# The data:
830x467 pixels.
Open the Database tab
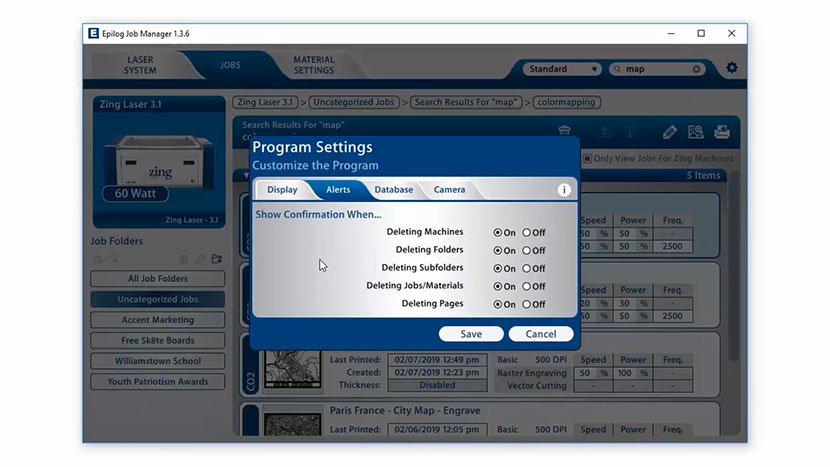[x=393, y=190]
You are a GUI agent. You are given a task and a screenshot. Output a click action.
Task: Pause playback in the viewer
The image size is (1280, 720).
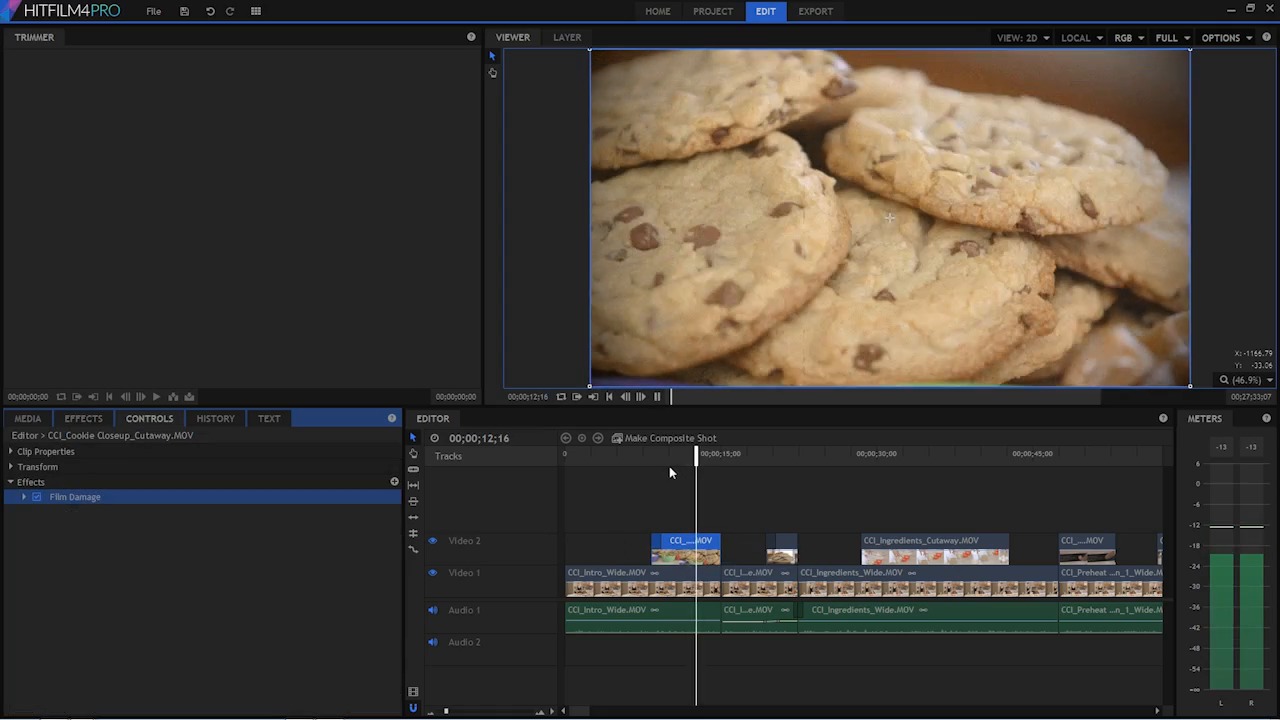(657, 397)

# Your task:
Give again exactly the lines from the one holding "You are a GUI" to the final line of the records, both ends included, and nothing more. Pictures do not belong in the copy.

# Answer space:
You are a GUI agent. You are given a task and a screenshot. Output a click action.
Task: Pause playback in the viewer
The image size is (1280, 720).
(657, 397)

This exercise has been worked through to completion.